Raw data START

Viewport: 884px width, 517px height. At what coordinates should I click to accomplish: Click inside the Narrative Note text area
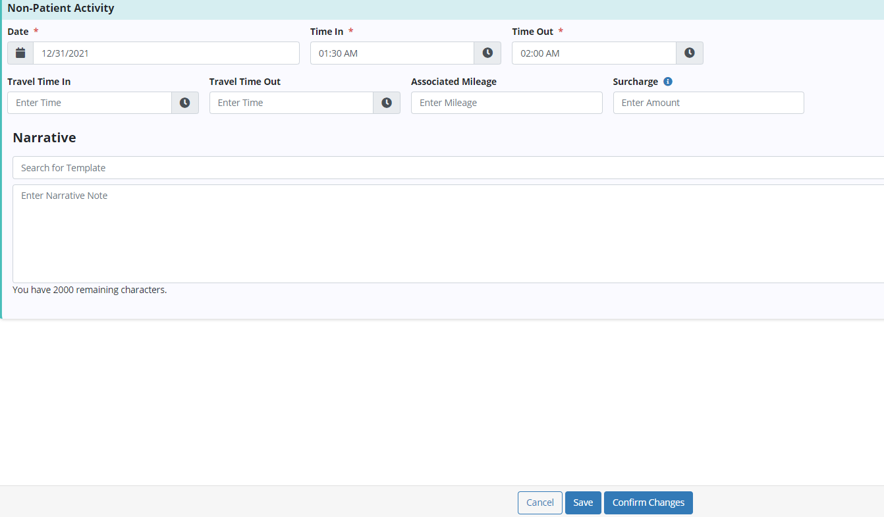(448, 234)
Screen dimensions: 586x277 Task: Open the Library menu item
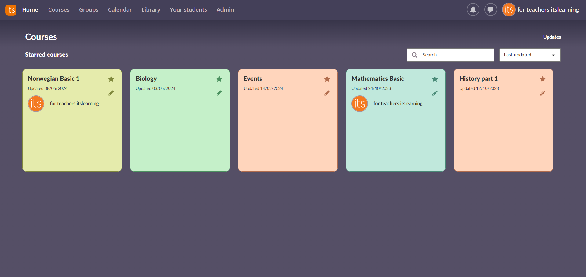coord(151,10)
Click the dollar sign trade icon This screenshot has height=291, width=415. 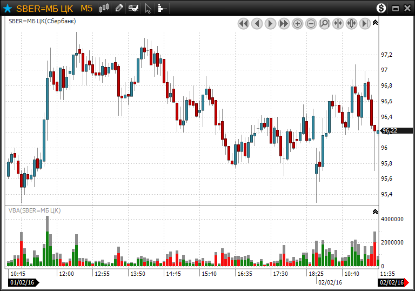(381, 8)
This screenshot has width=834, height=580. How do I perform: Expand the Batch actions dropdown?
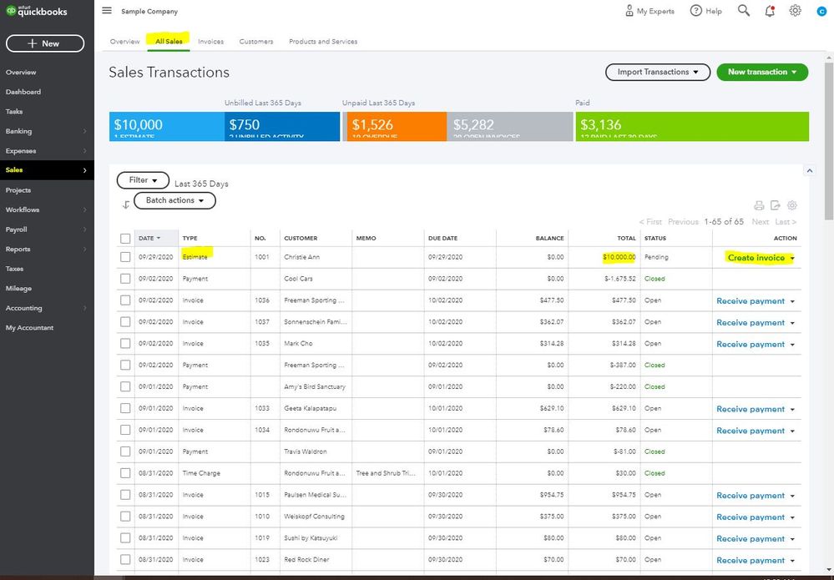coord(174,200)
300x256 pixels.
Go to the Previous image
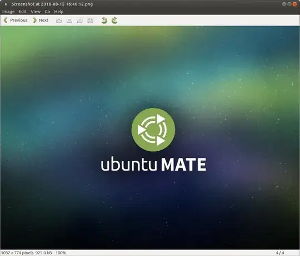[16, 20]
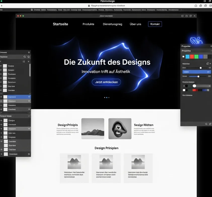This screenshot has width=212, height=197.
Task: Toggle eye icon of blue highlighted layer
Action: tap(1, 97)
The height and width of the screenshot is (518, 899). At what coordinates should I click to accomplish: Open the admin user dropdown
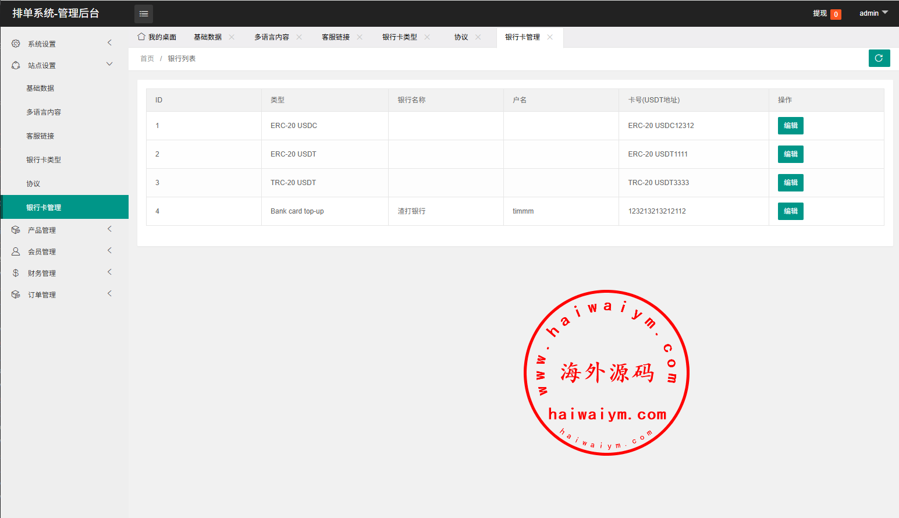873,13
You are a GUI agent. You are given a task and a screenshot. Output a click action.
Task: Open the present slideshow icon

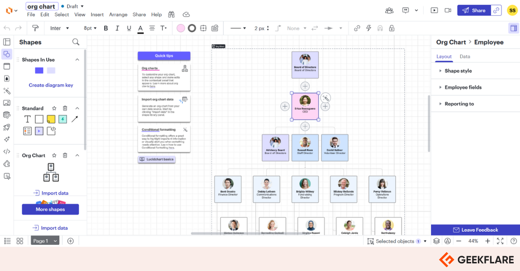coord(434,10)
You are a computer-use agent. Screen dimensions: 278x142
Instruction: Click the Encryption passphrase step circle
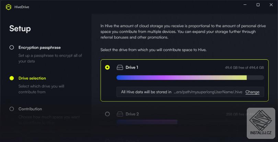[x=12, y=47]
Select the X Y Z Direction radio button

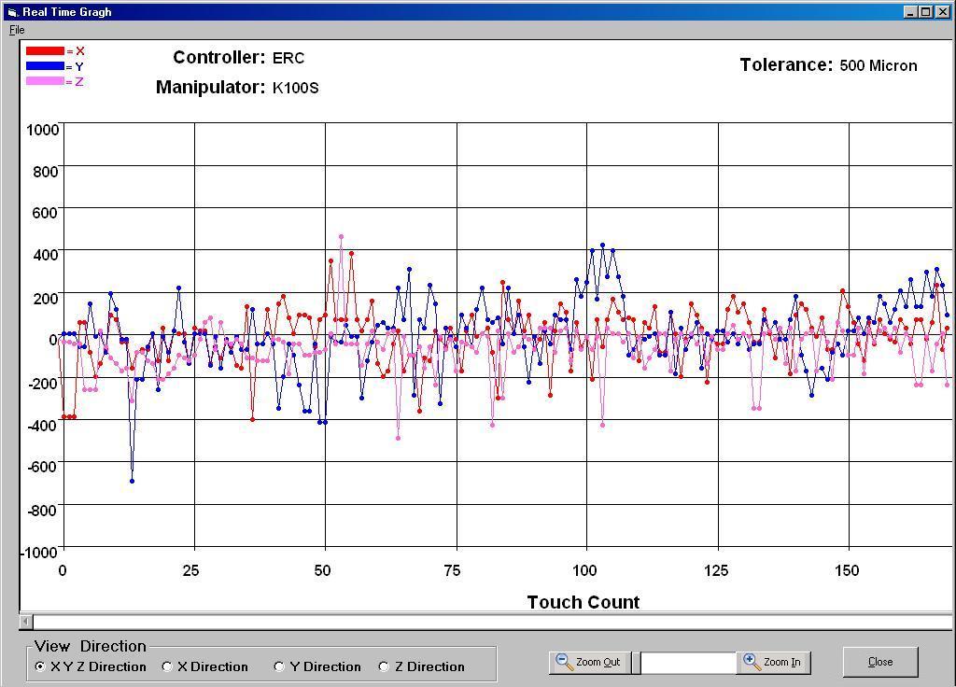coord(40,666)
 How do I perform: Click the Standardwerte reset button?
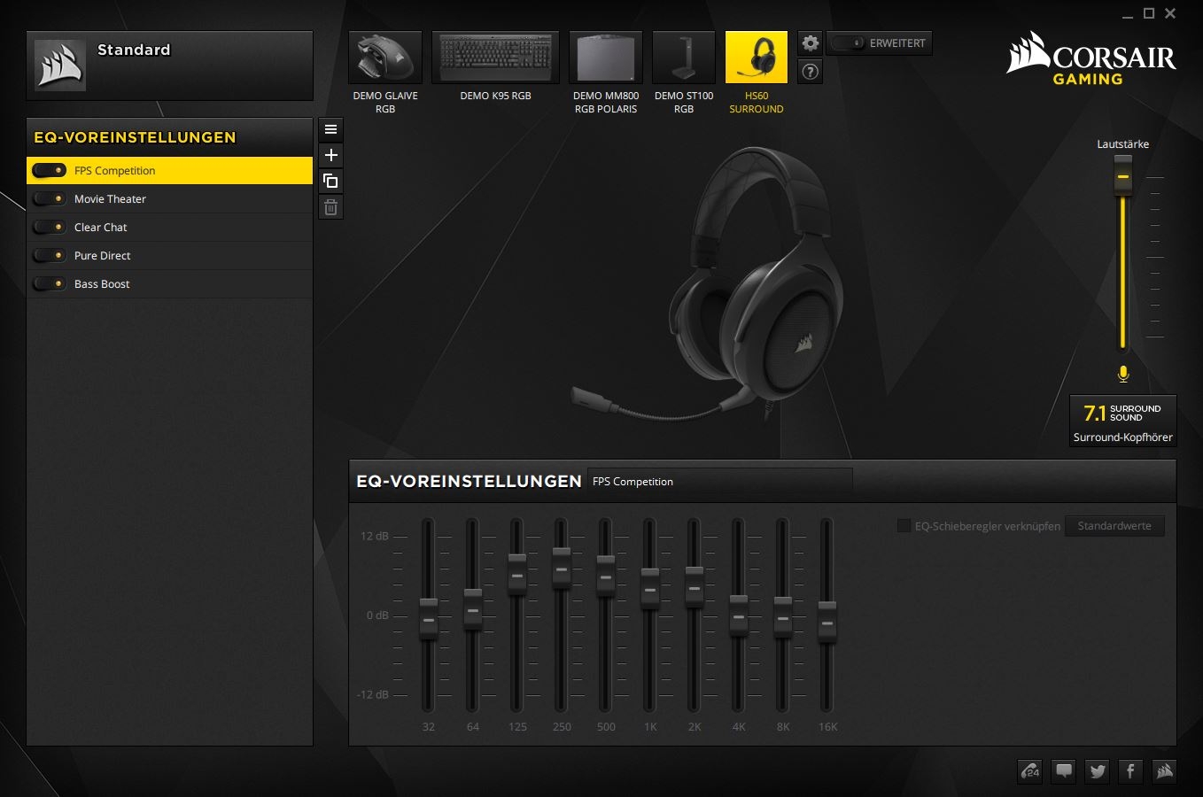(x=1114, y=526)
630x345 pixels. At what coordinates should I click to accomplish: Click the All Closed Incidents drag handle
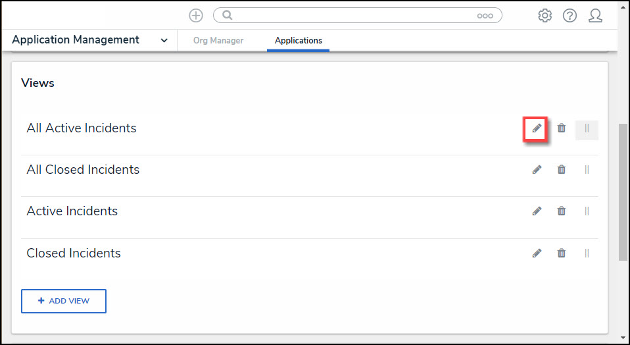coord(587,170)
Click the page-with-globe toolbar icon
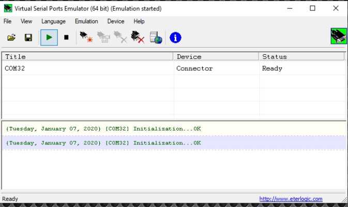Screen dimensions: 348x207 pyautogui.click(x=156, y=37)
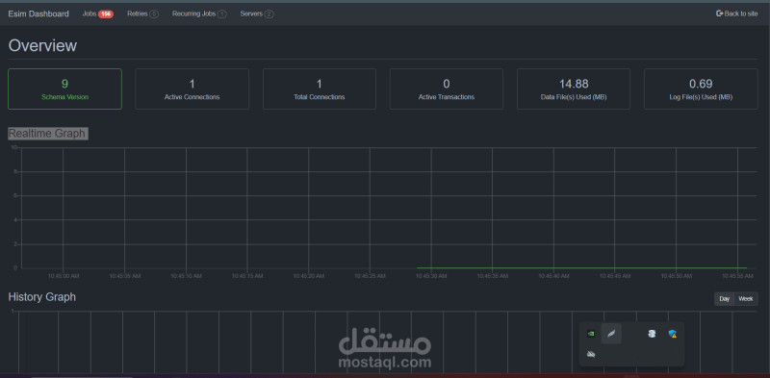The height and width of the screenshot is (378, 770).
Task: Click the Data File(s) Used card
Action: click(574, 88)
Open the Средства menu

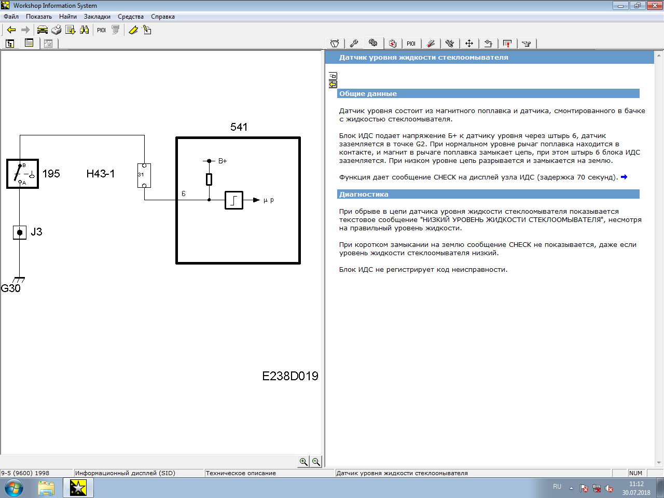[x=130, y=17]
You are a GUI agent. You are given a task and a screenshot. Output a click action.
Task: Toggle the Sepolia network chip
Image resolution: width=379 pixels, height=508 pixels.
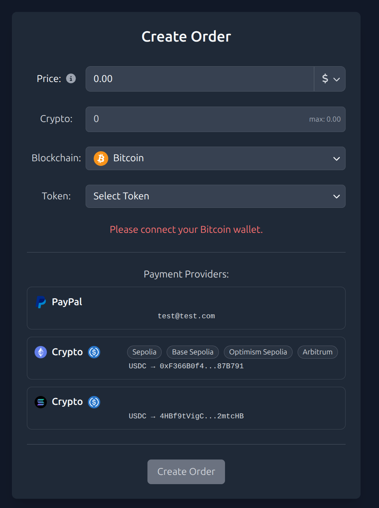point(144,352)
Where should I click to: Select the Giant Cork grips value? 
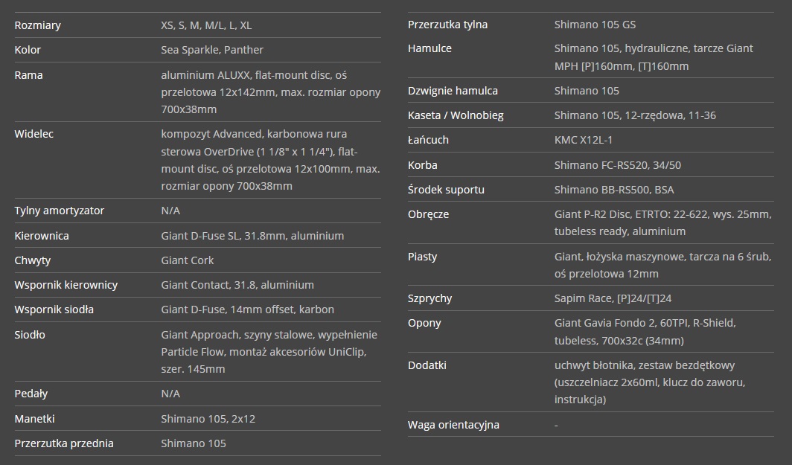(x=188, y=260)
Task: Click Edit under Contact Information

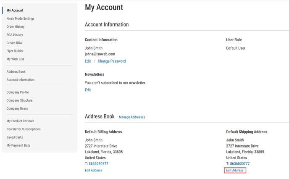Action: pos(88,61)
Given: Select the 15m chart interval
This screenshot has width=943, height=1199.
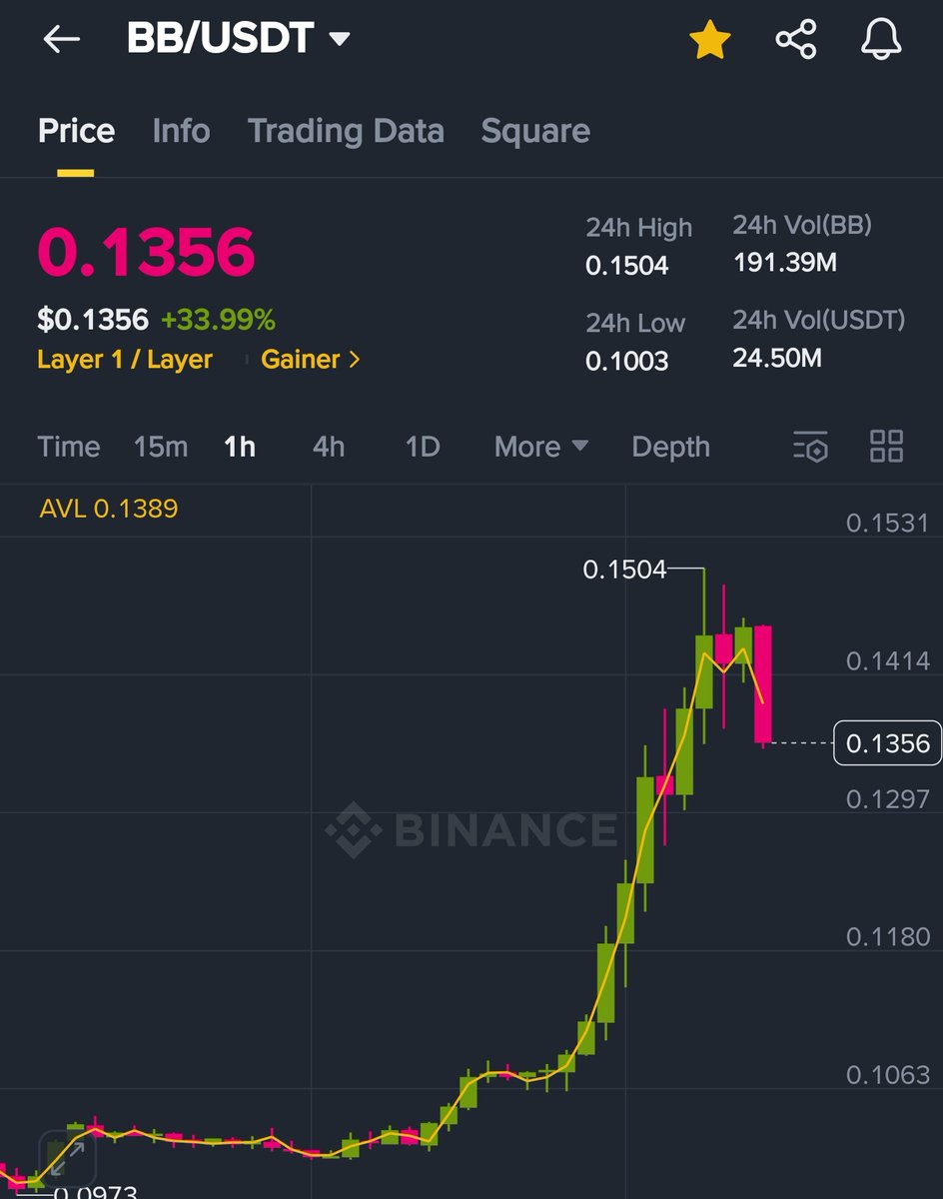Looking at the screenshot, I should tap(161, 447).
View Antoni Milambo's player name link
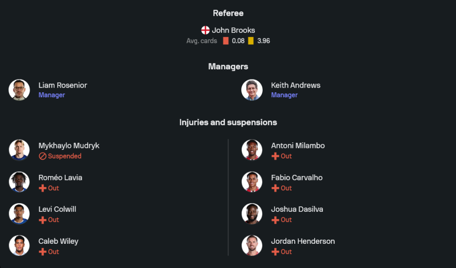The height and width of the screenshot is (268, 456). click(x=298, y=146)
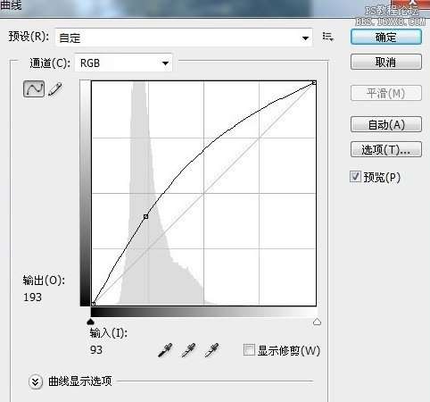Select the curve point editing tool
This screenshot has width=430, height=402.
[34, 88]
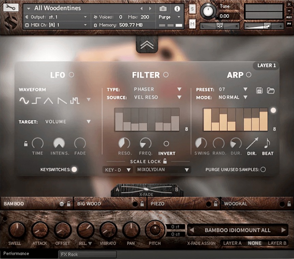Click the A/B X-FADE slider
This screenshot has height=259, width=294.
click(147, 189)
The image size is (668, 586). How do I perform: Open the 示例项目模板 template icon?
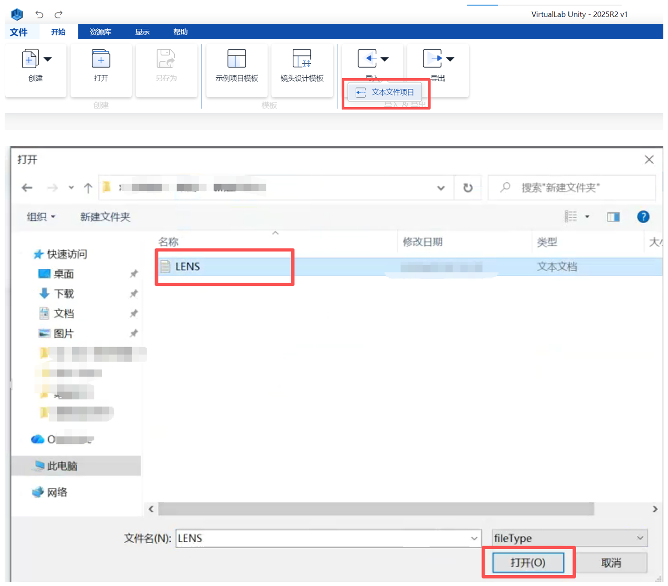(x=236, y=59)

Raw data END

### Your objective
A word-for-word copy is needed of the lines from the line with "View Antoni Milambo's player name link" through the last line of the entries above, with both ends kept and the pictures dropped.

### Problem solution
View Antoni Milambo's player name link
The height and width of the screenshot is (268, 456). click(x=298, y=146)
Select the curve point editing tool
This screenshot has width=430, height=402.
[34, 88]
Click the A/B X-FADE slider
This screenshot has height=259, width=294.
click(147, 189)
The image size is (668, 586). How do I perform: Open the 示例项目模板 template icon?
(x=236, y=59)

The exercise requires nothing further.